CINCINNATI (AP) -- A longtime Cincinnati-area officeholder said Thursday he's having trouble lining up a running mate for his Democratic bid for governor.
Hamilton County Commissioner Todd Portune was expected to announce a decision Thursday on whether he will officially file to run. But he said he hasn't gotten anyone to say yes to running with him as lieutenant governor.
"It's been really an uphill climb," Portune said in an interview. "The party has made it very clear that it doesn't want this to happen. There is a lot of pressure on would-be candidates."
He is running out of time before the Feb. 5 filing deadline but said he hasn't given up and still has some possibilities. He figures he has about one more week to get a running mate and be able to gather signatures for filing.
"I've got to continue to try," Portune said.
Portune said last month that he was challenging Cuyahoga County Executive Ed FitzGerald for the Democratic nomination. FitzGerald has been running for months and has the backing of state party leaders. But Portune said he was hearing from rank-and-file Democrats a desire for a choice in the May 6 primary, and he said he had more experience and the ability to win votes in southern Ohio.
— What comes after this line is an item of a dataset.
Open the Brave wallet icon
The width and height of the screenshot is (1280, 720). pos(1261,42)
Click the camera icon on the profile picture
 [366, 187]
Portune, 55, said Thursday that he still thinks a contested primary would help the Democratic Party, by allowing a discussion of issues and generating momentum for the nominee. He has been crisscrossing the state to gauge support.
FitzGerald told reporters Wednesday that Portune is "a nice man," but he wasn't worrying about a primary challenge.
"He's not being entirely realistic," FitzGerald said in Columbus. "It's very difficult to run a legitimate statewide campaign and start it before the filing deadline. I just know that from the last year because I've been in all 88 counties and it takes awhile. And I think what he's finding is that to run a viable campaign, you need a long, long head start. "
FitzGerald said he respects Portune, but that he's focused on Republican Gov. John Kasich.
FitzGerald had his own running mate difficulties. State Sen. Eric Kearney of Cincinnati dropped off the ticket last month amid questions about tax liens. Dayton-area attorney Sharen Swartz Neuhardt, who lost two campaigns for Congress, became his new running mate last week.
There has been talk about a tea party challenger to Kasich on the Republican side, but none has filed yet.